REQUISITOS DO EXERCÍCIO> Responda sim ou não se cada afirmação a seguir concorda com o trecho sobre fraude à execução, citando literalmente as palavras do trecho que decidem cada caso: (a) o artigo 792 do Código de Processo Civil de 2015 trata das hipóteses de fraude à execução; (b) os casos de fraude à execução fiscal são regidos pelo Código Civil; (c) vendas a parentes próximos aparecem como exemplo de circunstância específica da transação.

TRECHO DO TEXTO>
┄┄┄┄┄┄┄┄┄┄┄┄┄┄┄┄┄┄┄┄

A identificação da fraude à execução em operações imobiliárias exige análise cuidadosa de vários fatores: a situação patrimonial do devedor, a existência de ações judiciais ou execuções contra ele, a diligência do adquirente em verificar tais pendências, e as circunstâncias específicas da transação (por exemplo, vendas a parentes próximos ou por valores subestimados).

Conceito de fraude à execução e fundamentos legais

O Código de Processo Civil de 2015 positivou as hipóteses de fraude à execução no artigo 792, elencando situações em que a alienação ou oneração de bens do devedor será considerada fraudulenta: i) quando sobre o bem pender ação fundada em direito real ou com pretensão reipersecutória, desde que a pendência do processo tenha sido averbada no respectivo registro público, se houver; ii) quando tiver sido averbada, no registro do bem, a pendência do processo de execução, na forma do art. 828 do CPC ; iii) quando tiver sido averbado, no registro do bem, hipoteca judiciária ou outro ato de constrição judicial originário do processo onde foi arguida a fraude; iv) quando, ao tempo da alienação ou da oneração, tramitava contra o devedor ação capaz de reduzi-lo à insolvência; v) nos demais casos expressos em lei (como os casos de fraude à execução fiscal, regidos pelo Código Tributário Nacional). Em síntese, a lei processual busca conciliar, de um lado, a proteção aos credores e à efetividade das decisões judiciais e, de outro, a estabilidade das relações negociais e a proteção de adquirentes de boa-fé.

┄┄┄┄┄┄┄┄┄┄┄┄┄┄┄┄┄┄┄┄

DADOS FORNECIDOS>
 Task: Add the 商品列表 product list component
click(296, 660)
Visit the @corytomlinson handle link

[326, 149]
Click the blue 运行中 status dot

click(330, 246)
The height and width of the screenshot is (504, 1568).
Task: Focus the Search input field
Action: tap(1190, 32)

┄┄┄┄┄┄┄┄┄┄┄┄┄┄┄┄┄┄┄┄

RESPOSTA FINAL>
(a) Sim: "O Código de Processo Civil de 2015 positivou as hipóteses de fraude à execução no artigo 792".
(b) Não: "regidos pelo Código Tributário Nacional".
(c) Sim: "por exemplo, vendas a parentes próximos ou por valores subestimados".